What is needed >> Only an exact copy is wanted: the lines from the one holding "Viewport: 1568px width, 743px" through the last line below, minus the pictures.

-------------------------

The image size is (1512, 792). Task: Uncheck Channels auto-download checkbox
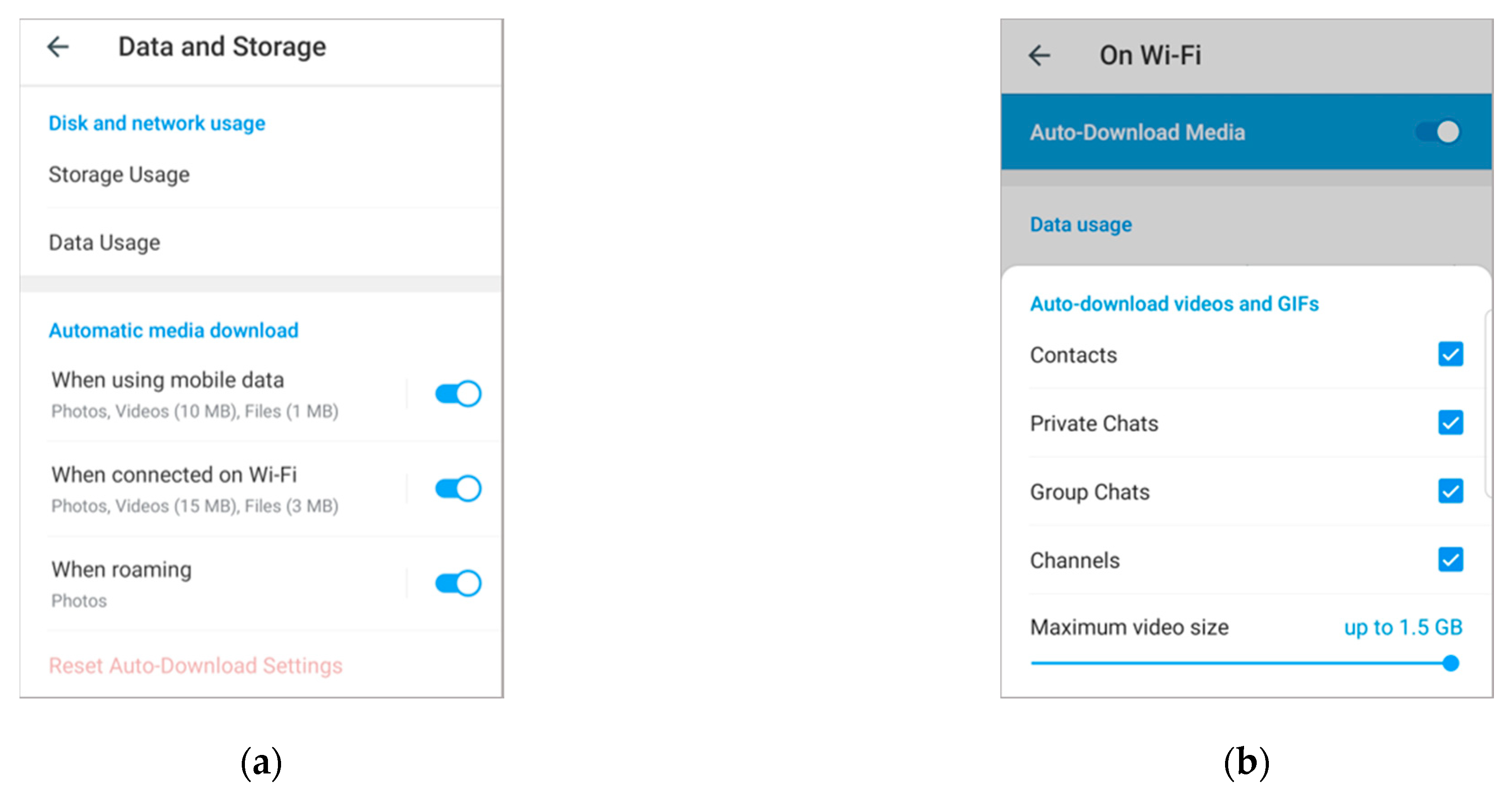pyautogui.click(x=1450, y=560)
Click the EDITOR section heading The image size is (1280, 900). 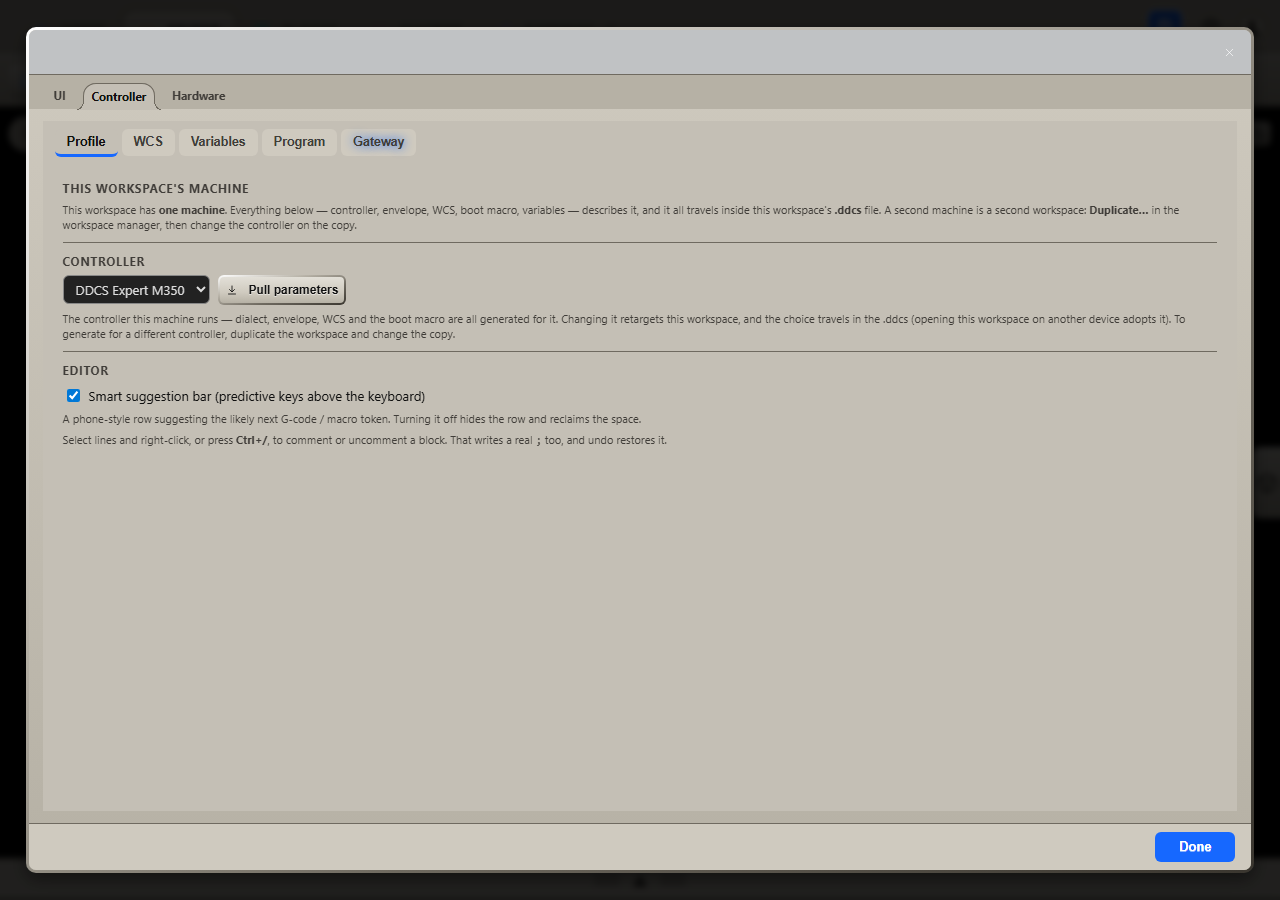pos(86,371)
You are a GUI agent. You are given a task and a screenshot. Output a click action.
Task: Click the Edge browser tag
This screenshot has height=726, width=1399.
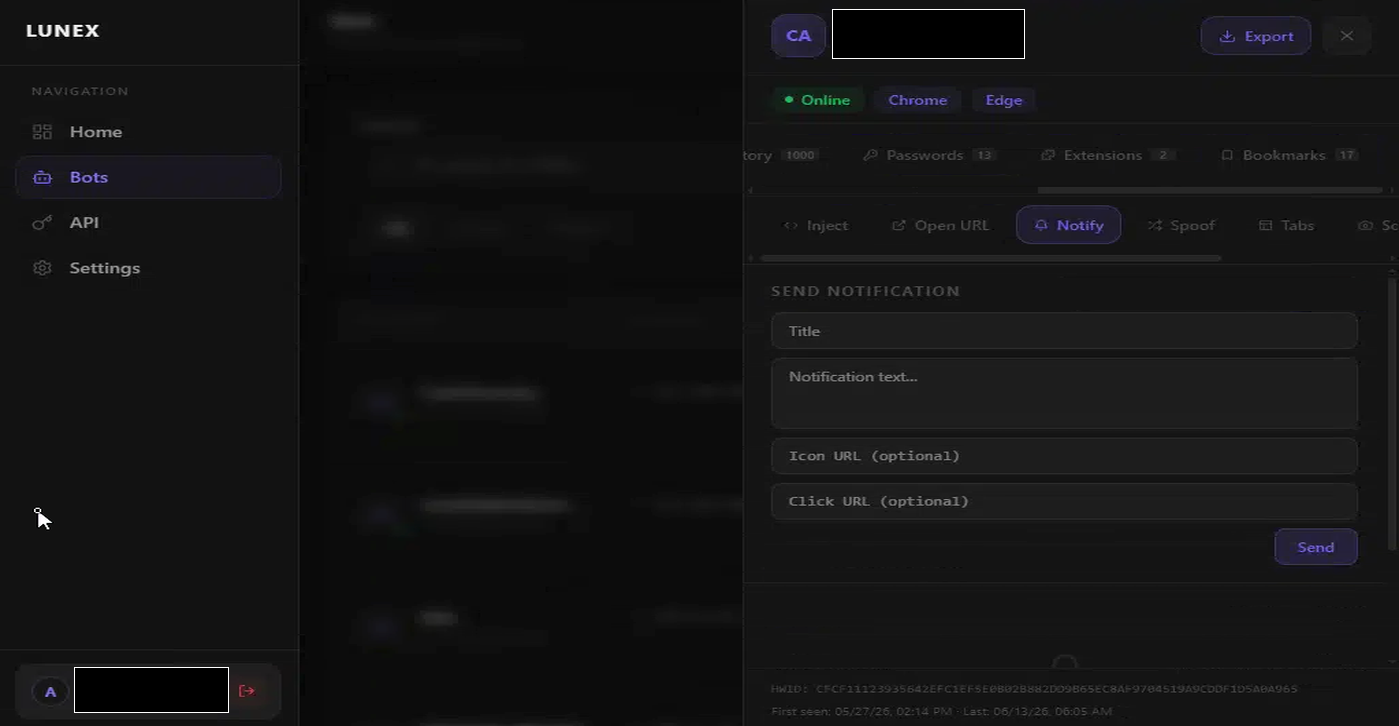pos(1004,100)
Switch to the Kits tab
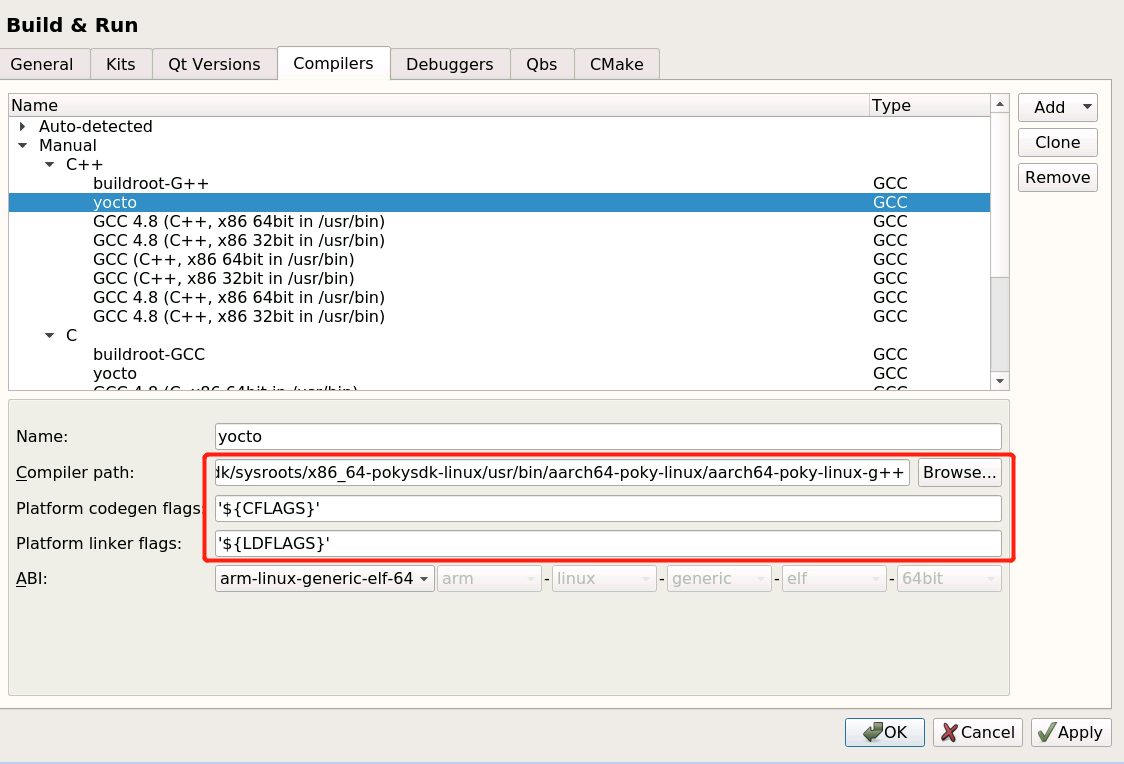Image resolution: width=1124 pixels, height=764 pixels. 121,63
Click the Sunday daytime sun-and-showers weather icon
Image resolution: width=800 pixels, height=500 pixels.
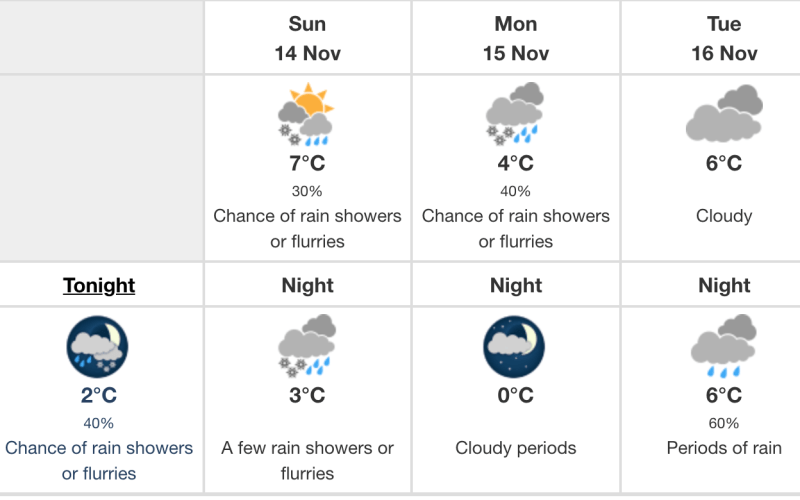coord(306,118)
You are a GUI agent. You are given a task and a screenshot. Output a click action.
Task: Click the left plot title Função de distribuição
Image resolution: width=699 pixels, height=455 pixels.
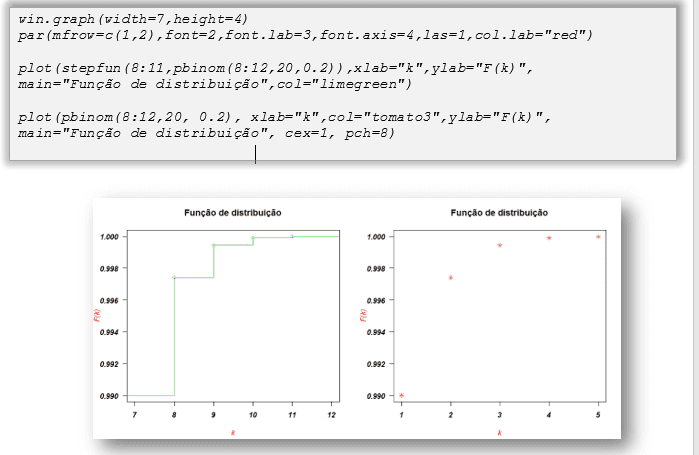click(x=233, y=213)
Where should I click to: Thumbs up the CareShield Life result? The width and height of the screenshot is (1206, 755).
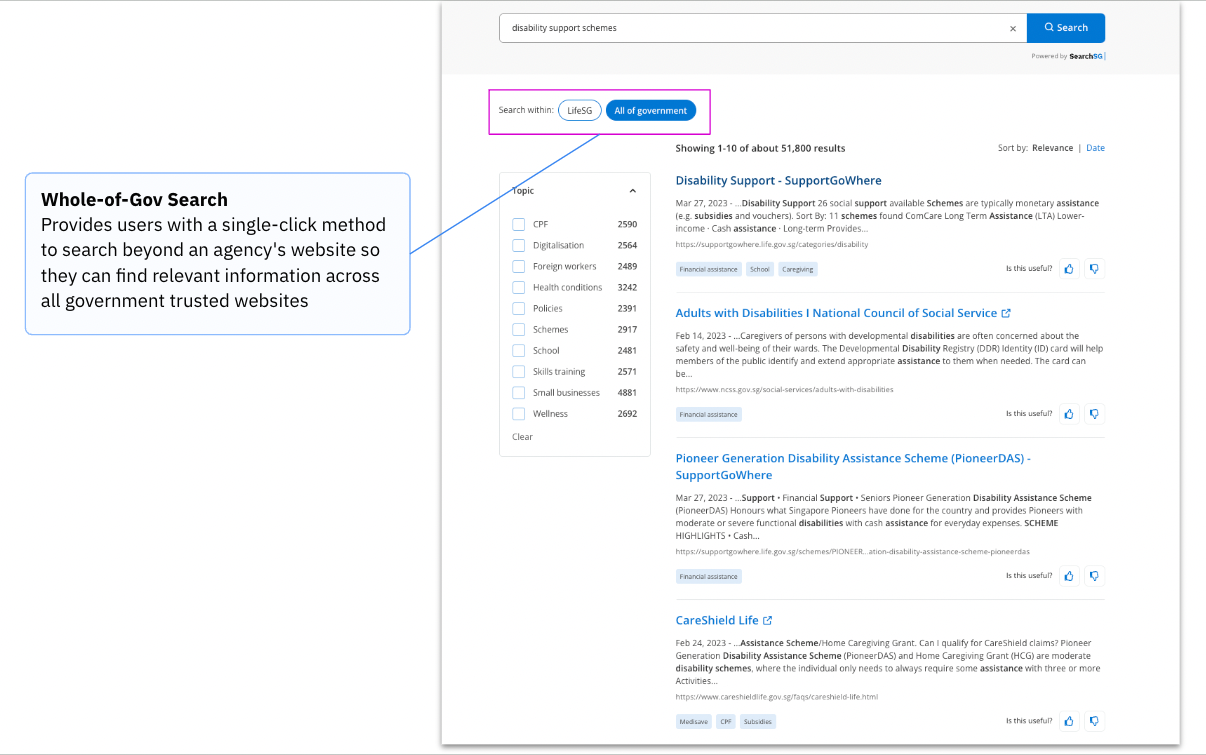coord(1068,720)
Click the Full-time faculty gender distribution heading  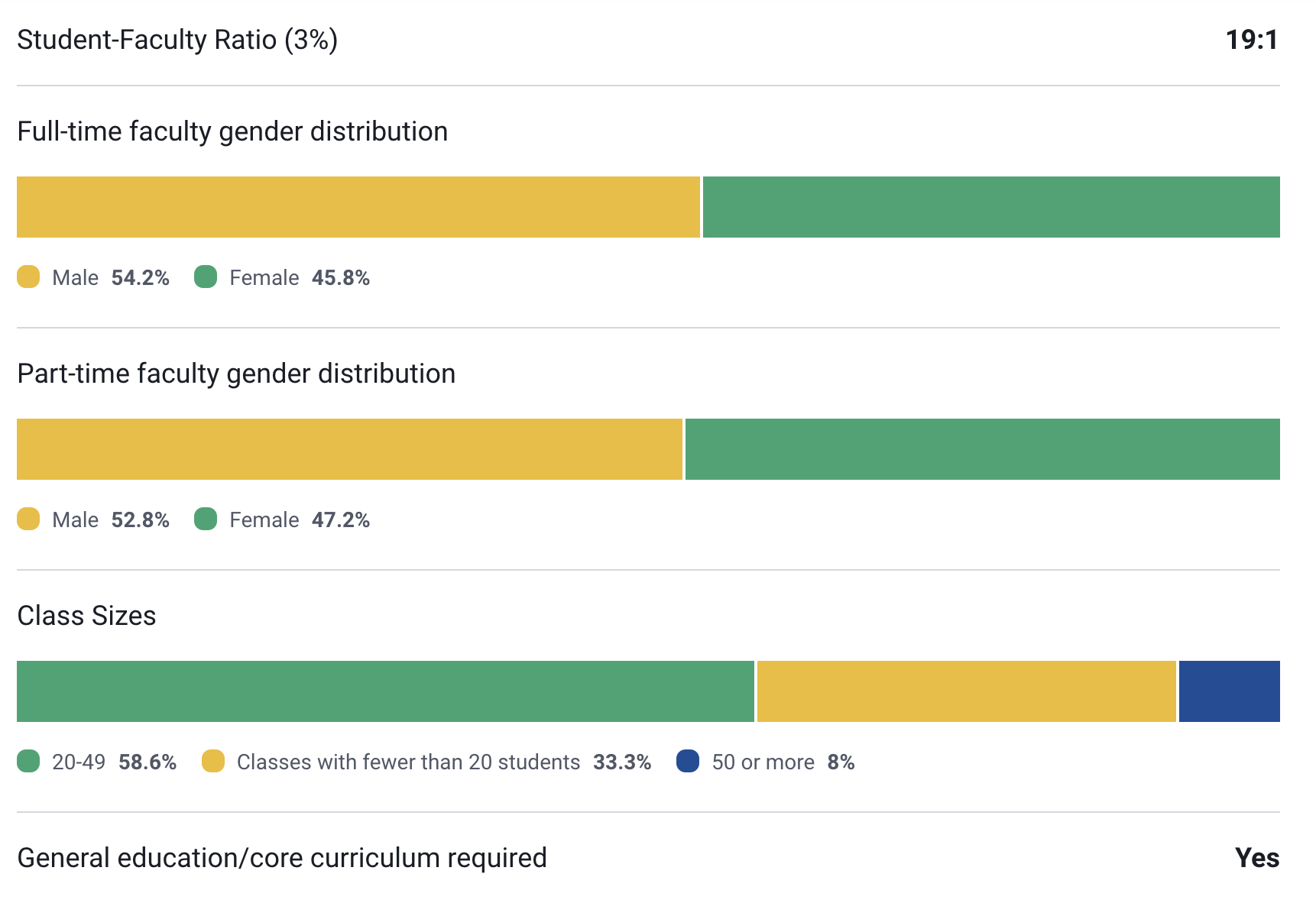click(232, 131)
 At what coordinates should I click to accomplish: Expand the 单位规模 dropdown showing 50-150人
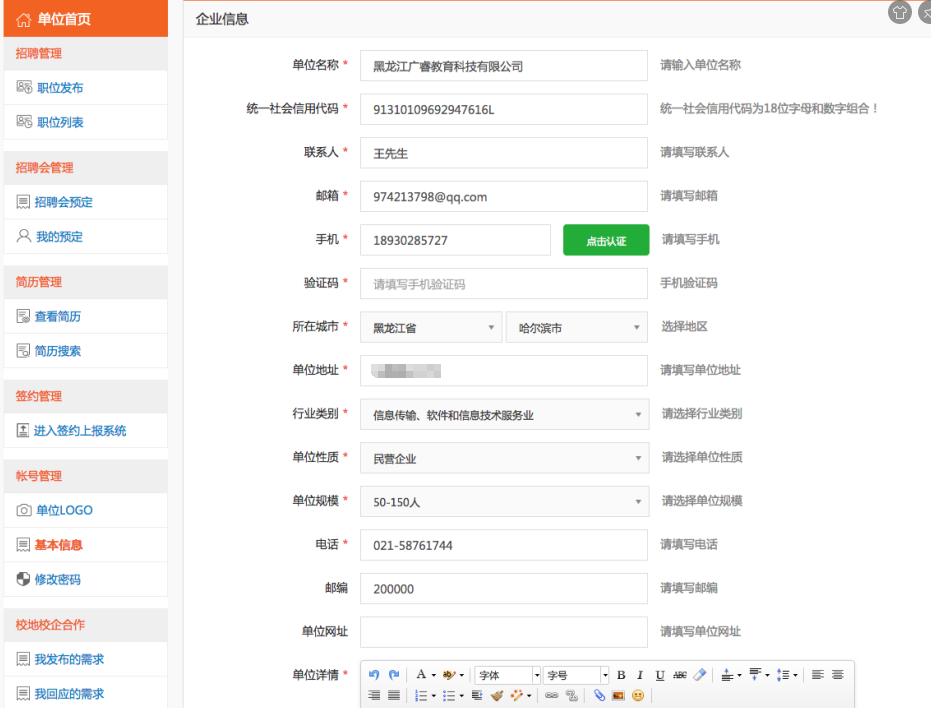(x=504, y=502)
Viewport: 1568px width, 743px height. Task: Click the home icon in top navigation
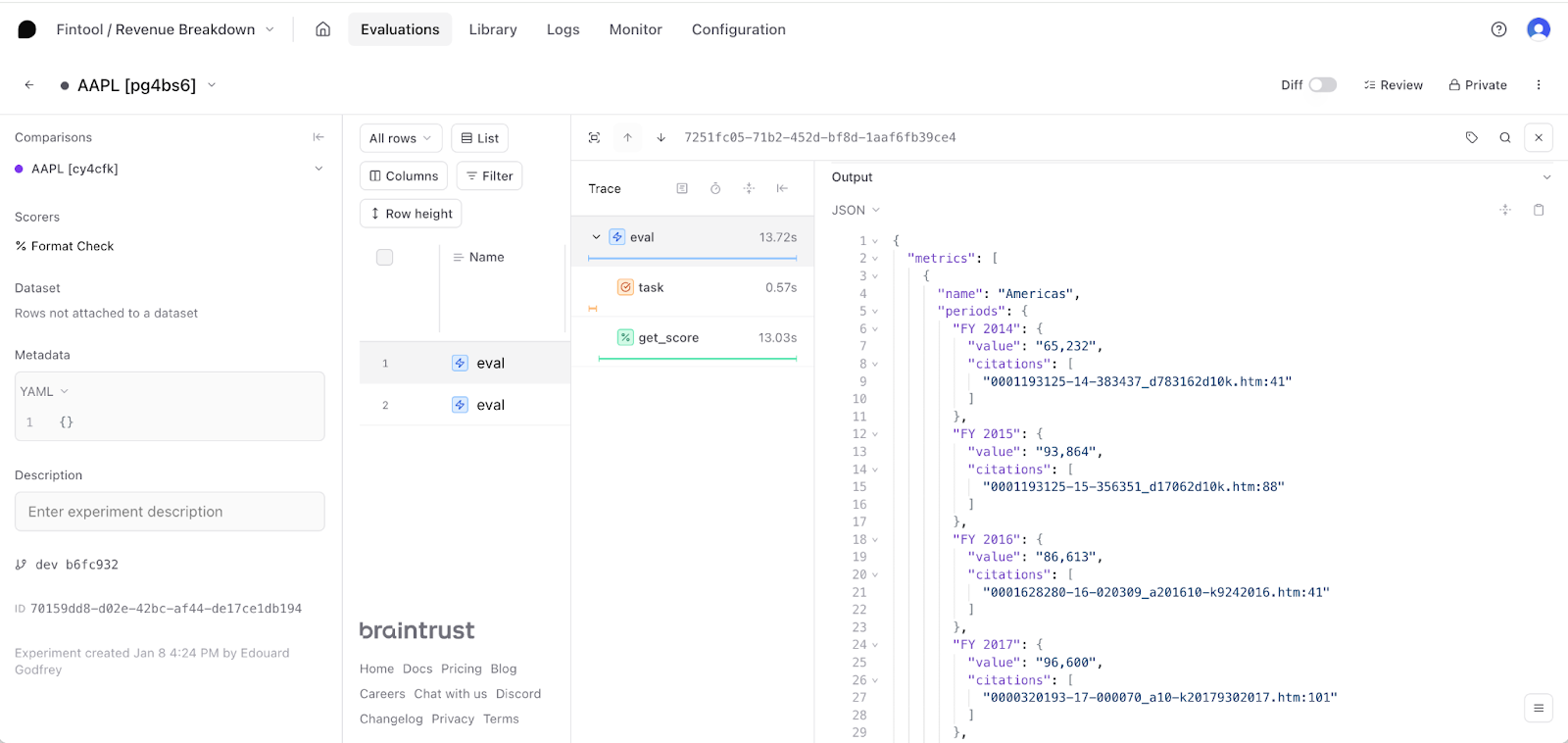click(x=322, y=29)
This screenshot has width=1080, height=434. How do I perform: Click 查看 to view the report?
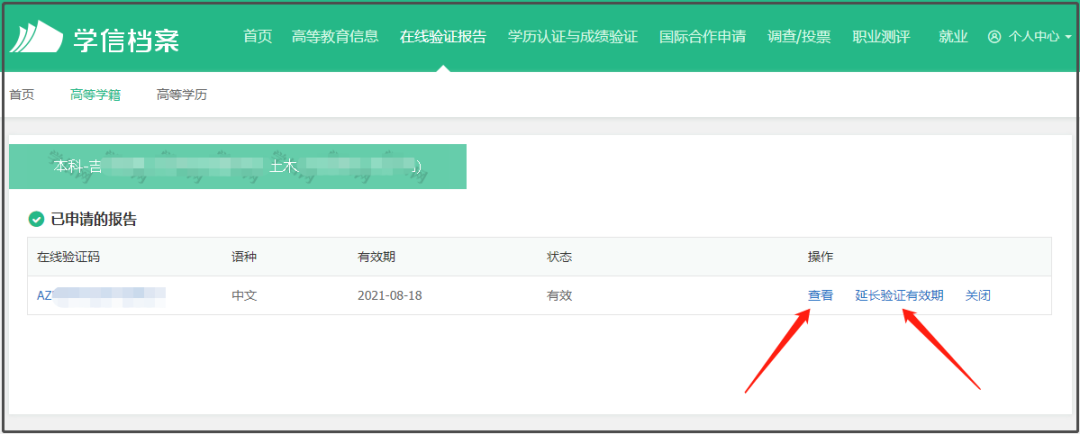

-------------------------

Response area >>
Viewport: 1568px width, 743px height. Task: Click the home icon in top navigation
click(x=322, y=29)
This screenshot has width=1080, height=434. How do I perform: Click 查看 to view the report?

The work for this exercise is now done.